The University of Hawaii is one of the state’s largest institutions, an enormous investment by the people of the state. All of them have paid into it with their taxes, and all can benefit.
Labor shortages across the islands, long predating the pandemic, have grown more acute since it began more than two years ago. Two areas of concern spring to mind: health-care providers — nurses, especially — and teachers.
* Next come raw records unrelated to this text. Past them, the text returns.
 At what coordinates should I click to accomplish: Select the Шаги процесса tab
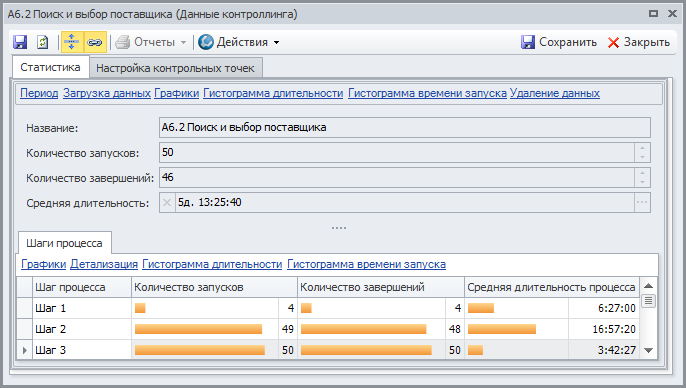64,243
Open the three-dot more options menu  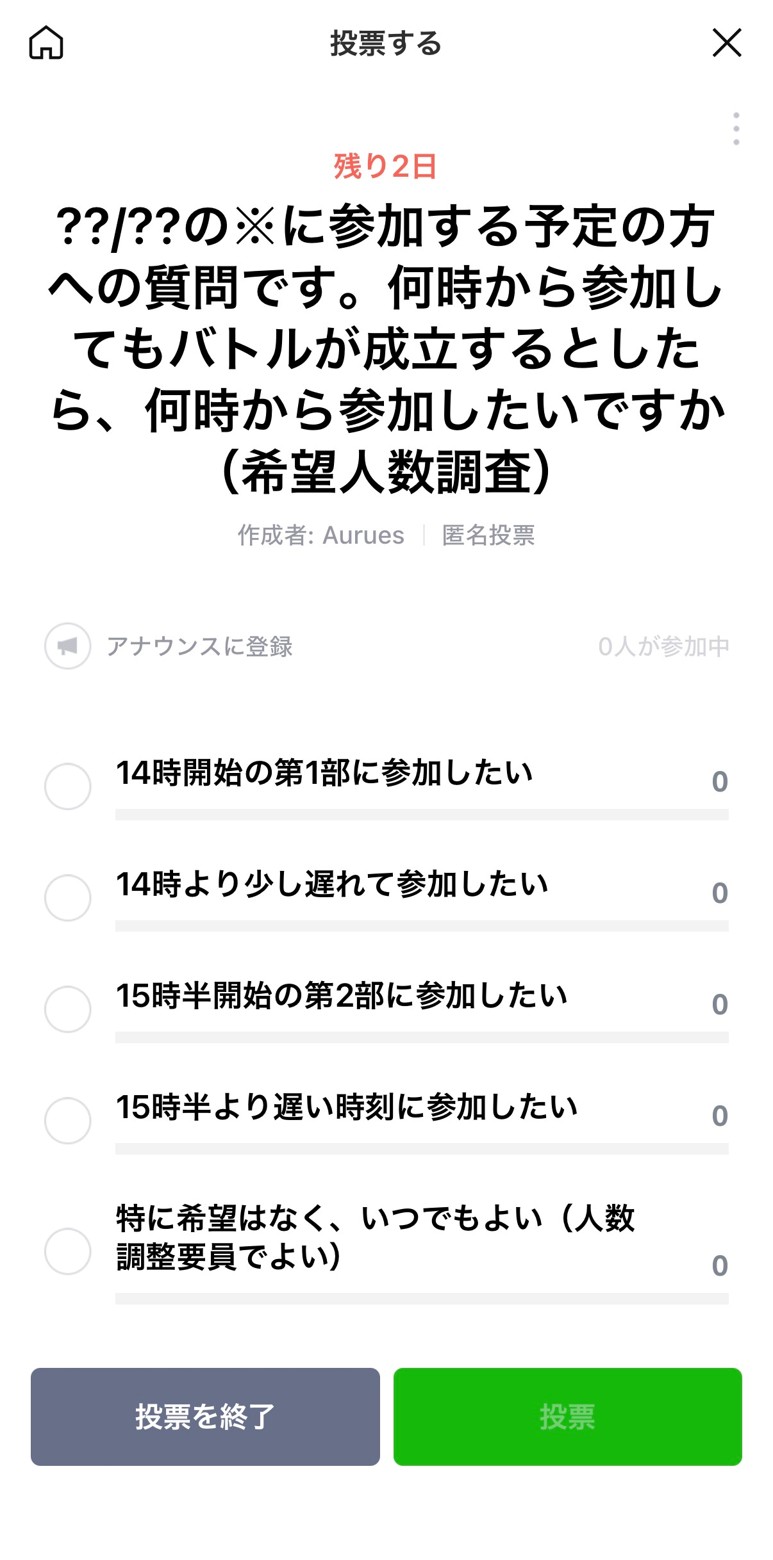pyautogui.click(x=736, y=129)
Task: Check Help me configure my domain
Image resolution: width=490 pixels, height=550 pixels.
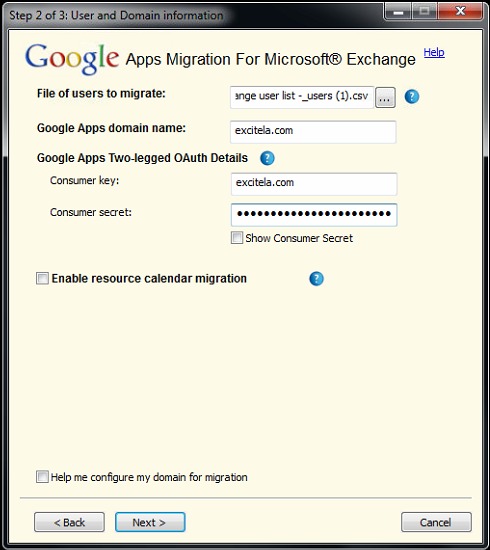Action: click(42, 477)
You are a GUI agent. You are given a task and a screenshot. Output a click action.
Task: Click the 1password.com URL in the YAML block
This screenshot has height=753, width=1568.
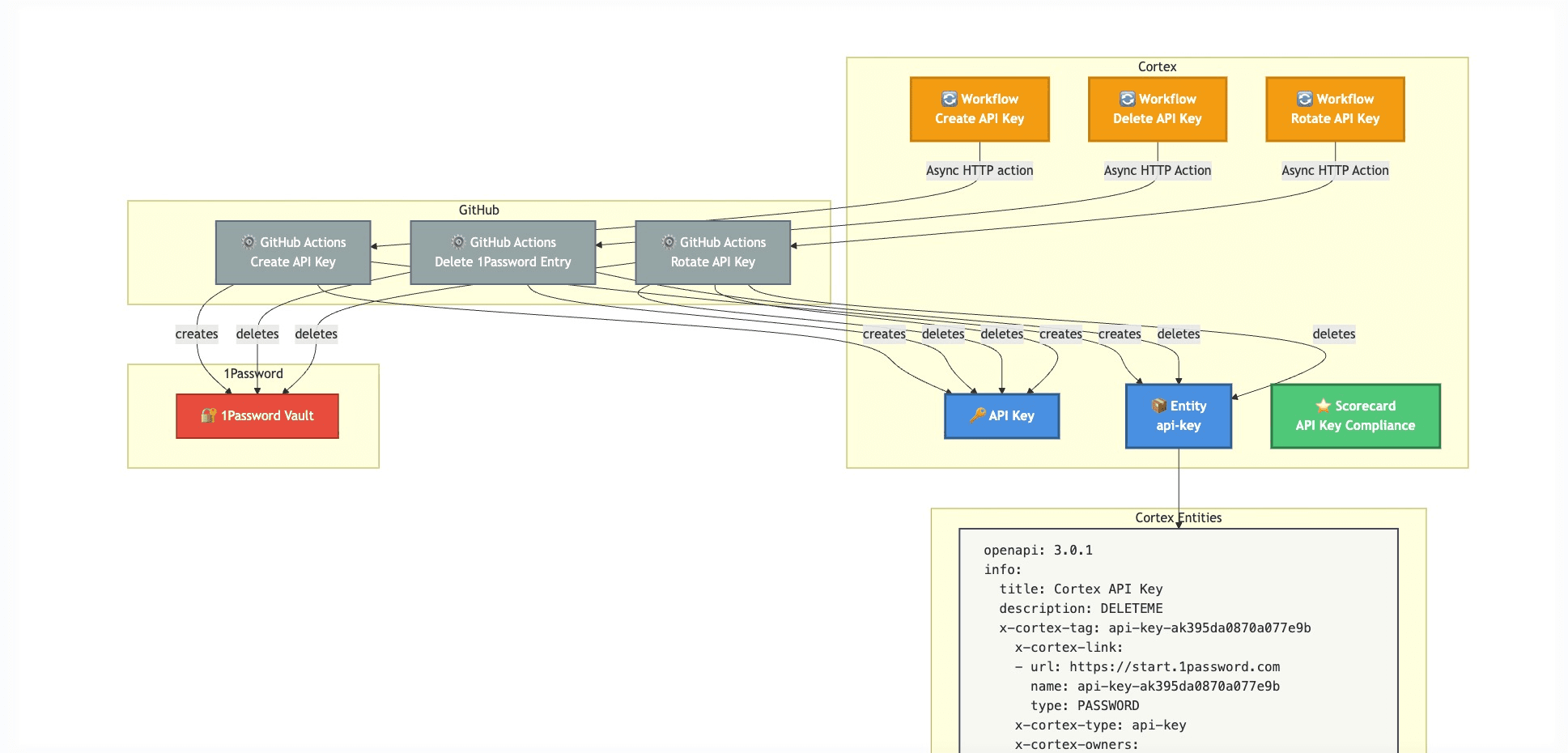1174,667
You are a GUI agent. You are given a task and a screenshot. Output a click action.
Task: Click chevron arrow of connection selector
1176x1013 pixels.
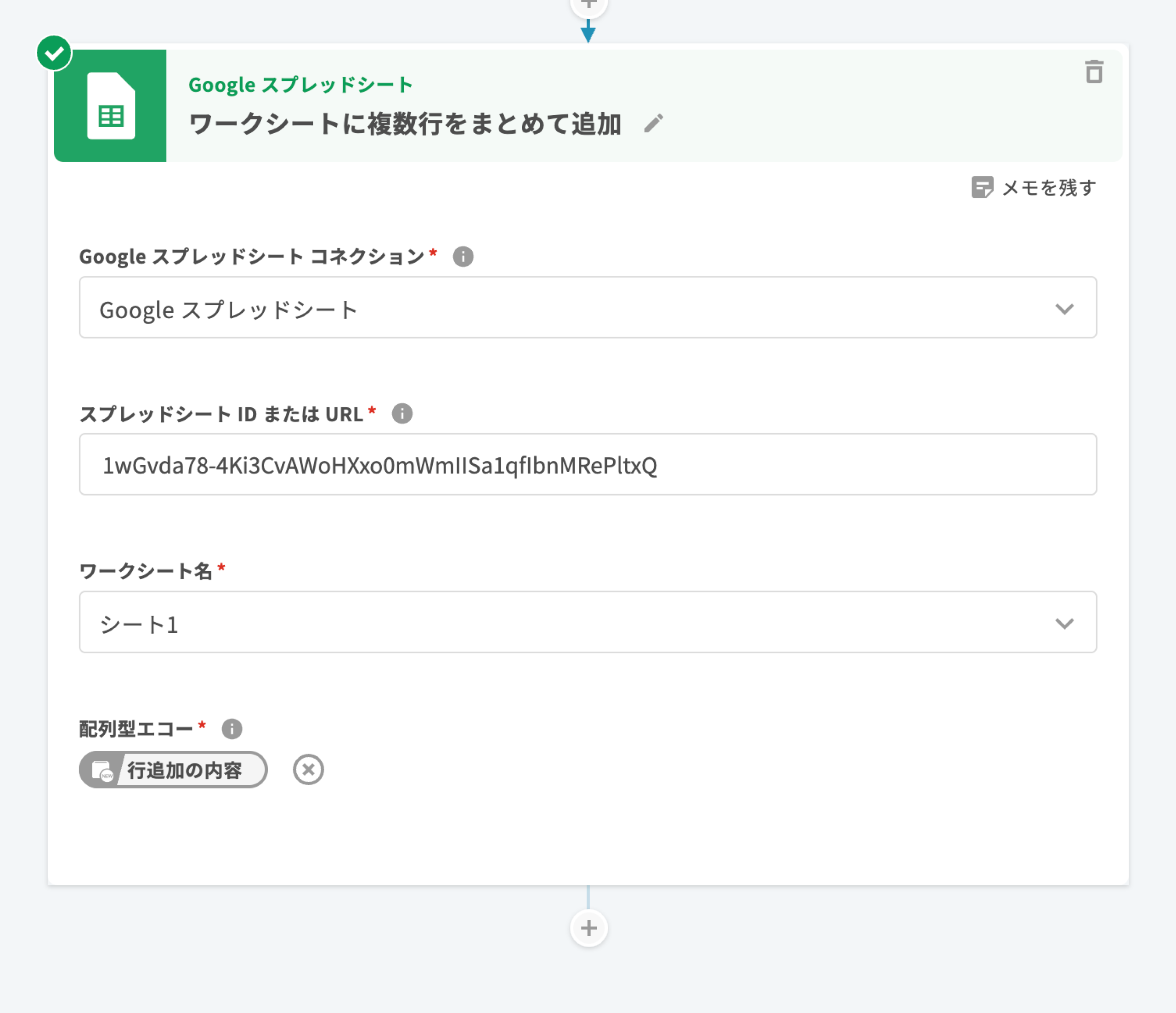click(1064, 309)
The strain on those professions has been painful.
This is where the benefit comes in, assuming that UH system administrators, backed by elected leaders, can effectively carry out one of its more crucial missions: workforce development.
For the thousands of students moving through the public schools, and those entering the UH system from various points, this means following a pathway to careers, jobs with a living wage.
“It’s a mix of where are the jobs, where is the student interest,” said UH President David Lassner, “but also, how do we stimulate the economy so that we don’t find ourselves as dependent on tourism as we have been for these last decades?”
Starting this calendar year, that pathway should become clearer to high school students contemplating their futures in a turbulent economy.
Career Pathways are programs of learning that students and their families can begin to chart well before graduation, and to see their way up the career ladder.
Speaking in a meeting with the Honolulu Star-Advertiser editorial board, Lassner added that nursing is the area where the changes may be noticed first.
For starters, he said, there was UH’s hiring freeze in the initial response to the pandemic; nursing later was the first department where positions were unfrozen.
In addition to nursing and other health-care professions, he listed other areas of emphasis:
>> Education, like health care, is an area of particular concern to Gov. David Ige, Lassner said, which is why funding for teaching programs are part of the administration budget request.
>> Skilled trades, including renewable energy job training, would be a focus in the community colleges.
>> Food and agriculture, which he acknowledged currently do not offer a lot of job opportunities but are important to the state.
>> Technology professions — another interest of Ige’s — including data analytics, cybersecurity and software engineering.
>> Creative media, which Lassner described as one of the most popular new majors and which gave rise to a new center built at UH-West Oahu.
>> Conservation jobs. The recent $50 million gift for climate-change research from Facebook founder Mark Zuckerberg and his wife, Priscilla Chan, will allow UH to accelerate its conservation research. It also emphasizes that some of its resources will be coming through philanthropy.
Each career area brings with it different workforce dynamics that Pathways aims to make more seamless, said Tammi Oyadomari- Chun, associate vice president for academic affairs for the University of Hawaii Community Colleges. Her office is at the center of the move to realign educational curricula with skills the workforce needs.
For example, she said, in the information technology field, there is a need to work with employers to offer entry-level job opportunities for students and new graduates. Often, she said, tech students find it difficult to gain the experience that employers are seeking in their new hires.
The work of getting students and employment in closer alignment includes what she calls making each skillset “stackable,” one step providing the foundation for the next.
It’s easiest to visualize this concept in the nursing pathway. A certified nursing assistant (CNA) is a job in great demand, but it’s low-paying, Oyadomari-Chun said.
It’s important to ensure that training, starting as early as high school, prepares a CNA to study for the next level — licensed practical nurse, at a higher pay — to make the entry level more attractive, she added. That leads to further advances — registered nurse, bachelor’s degree in nursing, doctor of nursing practice — if the student feels drawn that way.
Private universities, such as Chaminade University and Hawaii Pacific University, also are adding degree programs to help fill the workforce gaps, in nursing and other fields, she added. But the needs are so great in Hawaii that there’s room for multiple institutions to join the effort.
This is an educational mission deserving of support from the legislative branch, where there are unfortunate proposals to throw the proverbial wrench into the works. Specifically, a bid to take away UH control of its own facilities development, and another to create a separate bureaucracy for the community colleges, are counterintuitive to the whole notion of unbroken pathways.
“If we get this right, we will have these pathways so that students can exit into the workforce pretty much anywhere,” Lassner said.
So, let’s get this right — for the sake of the next generation of professionals, and the future of the island economy.